Tuesday, November 27, 2018

Detachment - One Day at a Time

One night in a Nar-Anon meeting, a woman described her addicted son’s latest crisis. I forget if he was facing eviction or jail or some other calamitous but predictable consequence of addiction. What I do remember is that the woman wrapped up her comments with this statement: “It’s not my problem!” Her voice held a note of triumph, as if she were celebrating some kind of liberation. And in a way, she was: liberation from responsibility for fixing the mess her son had gotten himself into.

Her words made a powerful impact on me because I have struggled mightily with the concept of detachment. At the slightest hint that something was wrong in my addicted daughter’s life (and there was almost ALWAYS something wrong), my mind would race to find solutions to her problems. Was she depressed? I could buy her a car to cheer her up (and make it easier to get drugs). Was her phone being shut off? I could pay the bill (making it easier to contact her dealers). Had she lost her job? I could call places that were hiring and set up interview appointments for her (that she never kept). But despite all my efforts, her problems kept getting worse. And because I insisted on inserting myself into her life, it was easy for her to blame me when things went wrong.

The notion that her problems were not my problems was a startling concept to me. It allowed me to look at detachment in a whole new light. Somehow, I had gotten the idea that detachment meant I had to turn my back on my daughter. That was something I would never do. But thanks to that woman’s words, I saw that detachment simply meant that I didn’t have to accept responsibility for my daughter’s problems. That I could love her and still own what was mine and allow her to own what was hers.


The line still gets blurry at times, and I don’t always get it right. But I am grateful to that woman for her simple words, “It’s not my problem!” For I have increasingly come to value detachment as one of the cornerstones of recovery – my daughter’s and my own.

1 comment:

  1. Serious life trauma, notably adverse childhood experiences, is very often behind one’s debilitating addiction that results in ball-and-chain self-medicating.

    The greater the drug-induced euphoria/escape one attains from its use, the more one wants to repeat the experience; and the more intolerable one finds their sober reality, the more pleasurable that escape should be perceived.

    By extension, the greater one’s mental pain or trauma while sober, the greater the need for escape from reality, thus the more addictive the euphoric escape-form will likely be.

    Lasting PTSD mental pain is very formidable yet invisibly confined to inside one's head. It's solitarily suffered, unlike an openly visible physical disability/condition, which tends to elicit sympathy/empathy from others. It can make every day a mental ordeal, unless the turmoil is prescription and/or illicitly medicated.

    Hopefully, the preconceived erroneous notion that drug addicts are simply weak-willed and/or have committed a moral crime is gradually diminishing.

    We do know that pharmaceutical corporations intentionally pushed their very addictive and profitable opiates — I call it by far the real moral crime — for which they got off relatively lightly, considering the resulting immense suffering and overdose death numbers.

    And though I've not been personally affected by the fentanyl crisis, I have suffered enough unrelenting ACE-related hyper-anxiety to have known, enjoyed and appreciated the great release upon consuming alcohol or THC.

    Yet, I had been one of those who, while sympathetic, would look down on those who’d ‘allowed’ themselves to become addicted to alcohol and/or illicit 'hard' drugs.

    Either way, neglecting people dealing with debilitating drug addiction should never have been an acceptable or preferable political option.

    But due to the common OIIIMOBY mindset (Only If It’s In My Own Back Yard), the prevailing collective attitude, however implicit or subconscious, basically follows: ‘Why should I care — my kids are alright?’ or ‘What is in it for me, the taxpayer, if I support programs for other people’s troubled children?’

_EXTRACTED DATA_
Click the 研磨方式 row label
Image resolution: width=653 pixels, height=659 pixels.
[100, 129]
---
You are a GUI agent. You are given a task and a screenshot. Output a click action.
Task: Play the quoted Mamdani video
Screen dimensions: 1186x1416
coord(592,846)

_DIRECTIONS FOR THIS TASK_
Please translate this sentence from the post on detachment into Spanish: "The line still gets blurry at times, and I don’t always get it right."

_REPLY TO THE TASK_
A veces la línea todavía se vuelve borrosa, y no siempre lo hago bien.